Apesar dos desafios a superar, as razões para otimismo são muitas, a começar pelo fato de que a imunoterapia tem sido usada, por enquanto, apenas naqueles pacientes em situação mais crítica.
- Com a imunoterapia, conseguimos respostas positivas onde antes não tínhamos resposta nenhuma. E essa resposta é muito prolongada. O entusiasmo é compreensível - observa Barrios.
Personalização é a próxima onda
Os conhecimentos sobre biologia molecular que transformaram a imunoterapia em nova fronteira do combate ao câncer já apontam para aquele que deve ser o próximo estágio na história da luta contra a doença: a personalização. Na medida em que a compreensão dos tumores se aprofunda, os pesquisadores vislumbram um período em que será possível prescrever medicações certeiras para cada paciente.
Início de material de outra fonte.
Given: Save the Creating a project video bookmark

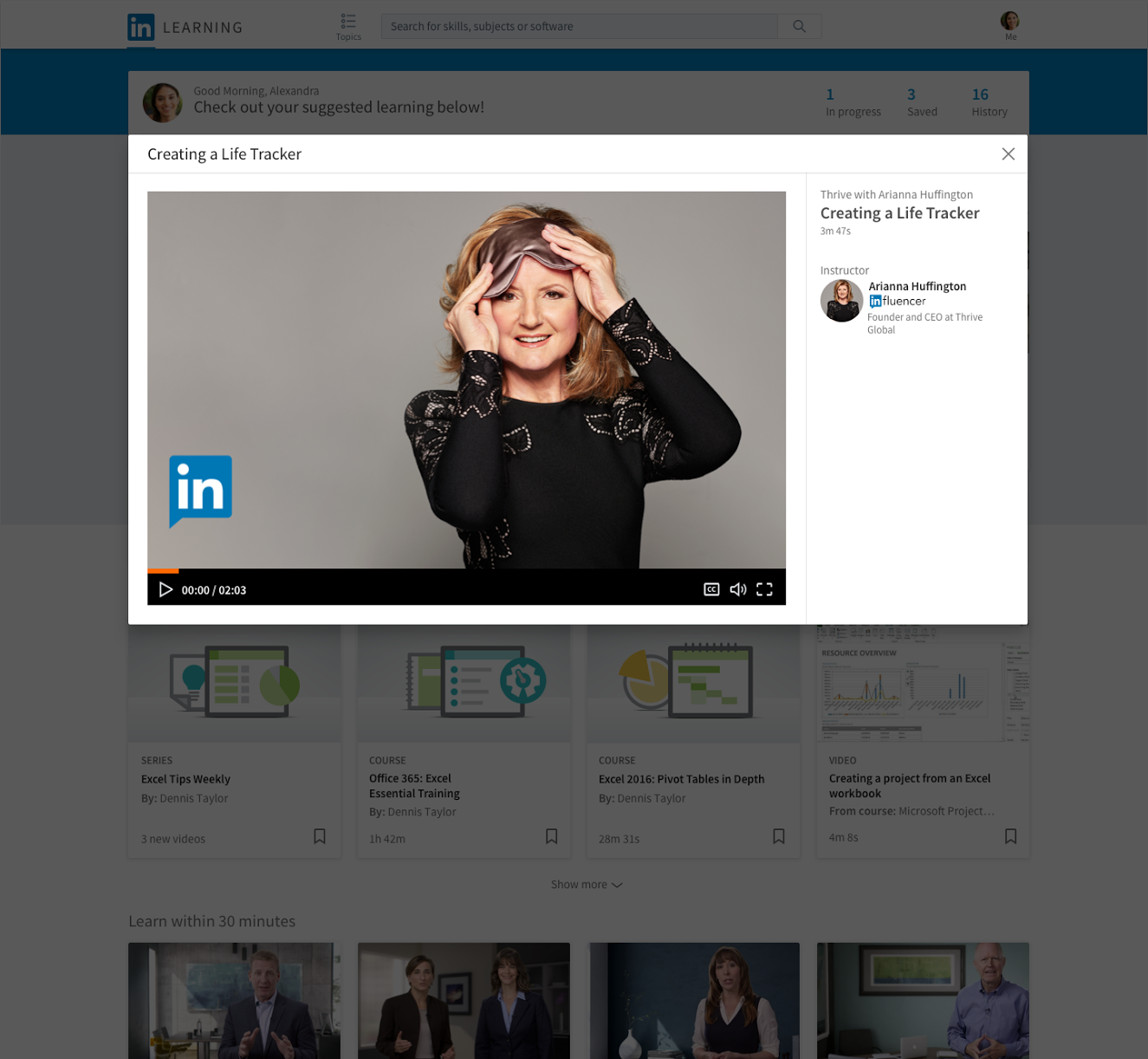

Voltado para essa linha de pesquisa, o oncologista André Fay acaba de ter um trabalho premiado pela Sociedade Americana de Oncologia. Especialista em câncer de rim, o gaúcho estudou a presença de mutações genéticas em dois grupos de pacientes da doença. Um deles era formado por pessoas que respondiam de forma extraordinária a uma medicação. O outro, por doentes em que o mesmo remédio não fazia qualquer efeito. De forma inédita, a pesquisa apontou a existência de algumas mutações que parecem estar relacionadas com o sucesso ou o fracasso da terapia.
- Se esse achado for confirmado, será um passo importante na personalização do tratamento. Quando se fala em câncer de rim, são muitas doenças diferentes. Existem vários medicamentos disponíveis, mas não sabemos qual é o mais adequado para cada caso. Ainda estamos em uma fase inicial de pesquisa, mas daqui a algum tempo poderemos pegar o tumor de um paciente, submetê-lo a análises genéticas e moleculares e saber qual dos tratamentos disponíveis é o mais indicado. Vai ser uma oncologia individualizada, em que vamos entender o câncer específico do paciente e oferecer para ele os maiores benefícios - diz Fay.
Resultados são revolucionários
As vantagens disso são enormes. Hoje, os profissionais vão testando uma medicação depois da outra, até encontrar aquela que oferece melhor resposta. Nesse processo, o paciente com frequência é submetido a drogas que não fazem efeito - o que significa perda de tempo, sujeição a mais agentes tóxicos e sobrevida menor.
Já há algumas histórias de sucesso na linha da personalização. O oncologista Carlos Barrios cita o caso da leucemia mielóide crônica. Os médicos passaram a identificar quais pacientes da doença tinham uma determinada alteração que era fundamental para a sobrevivência das células tumorais. Nesses doentes, recorre-se a uma medicação específica, que bloqueia aquela alteração. O resultado é que eles vivem décadas.
- Saber o que a célula precisa para viver e oferecer um tratamento contra aquela necessidade específica é a melhor estratégia. Isso está começando a acontecer em uma série de tumores. É uma revolução - relata Barrios.